Coraline pushes familiar buttons
By PETER KEOUGH  |  February 6, 2009
2.0 2.0 Stars


VIDEO: The trailer for Coraline 3-D

Coraline 3-D | Directed by Henry Selick | Written by Henry Selick based on the novel by Neil Gaiman | with the voices of Dakota Fanning, Teri Hatcher, Keith David, John Hodgman, Robert Bailey Jr., Dawn French, Jennifer Saunders, and Ian McShane | Focus Features | 100 Minutes
Children's books respect the intelligence of their audience — why can't children's movies? The genre has gravely declined. Case in point: Coraline, which Henry Selick adapted from the weird and funny Neil Gaiman novel. Last week, Gaiman, the author also of the brilliant '90s comics series The Sandman, won the Newbery Medal, the most prestigious award in American children's literature, for his scary and wonderful novel The Graveyard Book. For his part, Selick has collaborated with Tim Burton in the creepy and satisfying The Nightmare BeforeChristmas (1993) and made a poignant and surreal adaptation of Roald Dahl's James and the Giant Peach (1996). So how and why did the pair of them come up with this regressive, sometimes subversive, but mostly annoying disappointment?

Let's start with the casting. Dakota Fanning voices the title role, and her shrill little shrieks echo in my ears even now; she and the debased dialogue transform Gaiman's droll, Alice-like heroine into a tween clichû. I might also mention the presence of another character not in the book, a nerdy boy (Robert Bailey Jr.), included so Coraline won't have to extricate herself from danger without the help of a saving knight.

She's pretty independent to start out with, however, as witness the dyed-blue hair, the Juno-esque fashion sense, and the petulant whining. She's bored with the family's new home in a dilapidated old apartment building surrounded by dead and dreary grounds. She's also fed up with her parents (Teri Hatcher and John Hodgman), who labor over the gardening catalogue they're writing (and get this: they hate gardening) and ignore her. So when the brick wall sealing the tiny door in her bedroom vanishes in a dream, of course she goes exploring.
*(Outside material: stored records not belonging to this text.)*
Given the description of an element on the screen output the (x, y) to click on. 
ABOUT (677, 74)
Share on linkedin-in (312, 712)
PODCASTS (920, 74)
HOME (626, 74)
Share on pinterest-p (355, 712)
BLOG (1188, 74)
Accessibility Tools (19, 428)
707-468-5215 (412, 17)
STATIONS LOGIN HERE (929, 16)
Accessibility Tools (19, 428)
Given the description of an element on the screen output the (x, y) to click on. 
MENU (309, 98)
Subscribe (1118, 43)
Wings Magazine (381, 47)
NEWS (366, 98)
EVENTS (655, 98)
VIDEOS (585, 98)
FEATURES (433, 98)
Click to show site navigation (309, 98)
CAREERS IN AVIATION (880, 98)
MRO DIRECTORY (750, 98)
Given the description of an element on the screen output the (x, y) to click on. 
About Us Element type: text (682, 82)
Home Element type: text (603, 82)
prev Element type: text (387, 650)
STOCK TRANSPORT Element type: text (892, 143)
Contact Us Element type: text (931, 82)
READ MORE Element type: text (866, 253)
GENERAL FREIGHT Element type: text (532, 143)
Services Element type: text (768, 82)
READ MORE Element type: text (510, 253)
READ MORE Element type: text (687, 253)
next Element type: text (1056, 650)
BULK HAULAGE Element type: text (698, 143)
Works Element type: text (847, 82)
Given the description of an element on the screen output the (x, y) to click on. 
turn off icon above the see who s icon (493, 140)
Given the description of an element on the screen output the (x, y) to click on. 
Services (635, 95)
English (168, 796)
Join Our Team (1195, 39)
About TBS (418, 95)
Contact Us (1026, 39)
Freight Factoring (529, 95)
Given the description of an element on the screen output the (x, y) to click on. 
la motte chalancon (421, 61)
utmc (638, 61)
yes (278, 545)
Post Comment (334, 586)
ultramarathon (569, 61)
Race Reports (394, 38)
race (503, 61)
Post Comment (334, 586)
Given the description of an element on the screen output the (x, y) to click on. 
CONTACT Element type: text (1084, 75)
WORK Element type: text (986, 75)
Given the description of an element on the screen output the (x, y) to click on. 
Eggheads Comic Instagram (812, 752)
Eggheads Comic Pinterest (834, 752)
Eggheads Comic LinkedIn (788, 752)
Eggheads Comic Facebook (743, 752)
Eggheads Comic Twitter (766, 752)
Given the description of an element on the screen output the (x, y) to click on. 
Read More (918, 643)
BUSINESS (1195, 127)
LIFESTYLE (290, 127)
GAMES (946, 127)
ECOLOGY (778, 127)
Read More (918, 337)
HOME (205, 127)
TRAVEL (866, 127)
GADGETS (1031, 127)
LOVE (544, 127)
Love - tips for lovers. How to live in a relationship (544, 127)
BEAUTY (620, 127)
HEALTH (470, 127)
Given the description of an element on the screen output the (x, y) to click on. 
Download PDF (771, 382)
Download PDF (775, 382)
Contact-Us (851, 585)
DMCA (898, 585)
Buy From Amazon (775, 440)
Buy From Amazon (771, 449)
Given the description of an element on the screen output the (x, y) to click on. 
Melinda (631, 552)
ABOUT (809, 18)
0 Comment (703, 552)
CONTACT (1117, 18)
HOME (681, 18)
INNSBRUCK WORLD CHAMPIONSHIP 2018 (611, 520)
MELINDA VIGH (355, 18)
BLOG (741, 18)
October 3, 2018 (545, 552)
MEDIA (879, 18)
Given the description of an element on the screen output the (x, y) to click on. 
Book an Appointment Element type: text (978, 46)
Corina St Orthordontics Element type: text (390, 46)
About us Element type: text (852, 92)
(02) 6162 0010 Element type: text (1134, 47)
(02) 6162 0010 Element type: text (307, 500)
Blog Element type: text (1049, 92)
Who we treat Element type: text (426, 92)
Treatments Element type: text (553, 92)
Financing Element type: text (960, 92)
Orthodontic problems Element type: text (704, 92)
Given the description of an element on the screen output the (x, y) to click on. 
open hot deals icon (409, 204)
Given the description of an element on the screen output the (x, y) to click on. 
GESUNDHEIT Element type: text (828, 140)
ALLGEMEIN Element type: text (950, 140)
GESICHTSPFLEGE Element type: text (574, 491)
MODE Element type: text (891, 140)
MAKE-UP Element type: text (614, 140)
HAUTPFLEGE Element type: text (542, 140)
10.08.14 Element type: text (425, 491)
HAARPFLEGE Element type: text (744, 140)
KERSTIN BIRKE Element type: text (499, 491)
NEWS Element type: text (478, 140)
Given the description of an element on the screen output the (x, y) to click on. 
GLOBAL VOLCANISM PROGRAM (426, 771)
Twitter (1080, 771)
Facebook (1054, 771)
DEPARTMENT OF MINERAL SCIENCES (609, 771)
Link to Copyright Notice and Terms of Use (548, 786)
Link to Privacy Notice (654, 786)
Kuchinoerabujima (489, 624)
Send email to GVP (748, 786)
It opens into a portal that looks like a womb, or maybe the tornado funnel from The Wizard of Oz turned sideways. Sure enough, we're not in Kansas anymore, or Oz for that matter, but an alternative universe where the food tastes better and, briefly, the story gets more interesting. Here Coraline's "Other Mother" is a grinning nurturer, dad is a piano-playing (or rather, the piano plays him) goof whose garden actually grows swarms of delightful, slightly sinister, insect-like flowers, and the eccentric neighbors put on bizarre but crowd-pleasing revues. But what's with the buttons sealing everybody's eyes?

On the surface, the original Coraline preaches a variation on the "no place like home" bromide, telling kids that, sure, your parents suck, but they love you, and anything you could dream up as a substitute would be a lot worse. But it goes deeper, into existential anxieties about identity, illusion, reality, boredom, and fun. Too deep for kids? They can probably handle it better than adults — just take a look at Lewis Carroll, Rudyard Kipling, and the Brothers Grimm.

The movie, though, dares not go below the surface. Could the problem be its use of 3-D? Did the filmmakers think that to offset this additional, illusory visual dimension they had to remove all depth from the story itself? The only potent use of the process comes with a close-up of a needle plunging into the audience's face — evidently to sew up our eyes with buttons. Perhaps Gaiman and Selick are trying to warn children against this movie and others like it: beware, they want to steal your souls.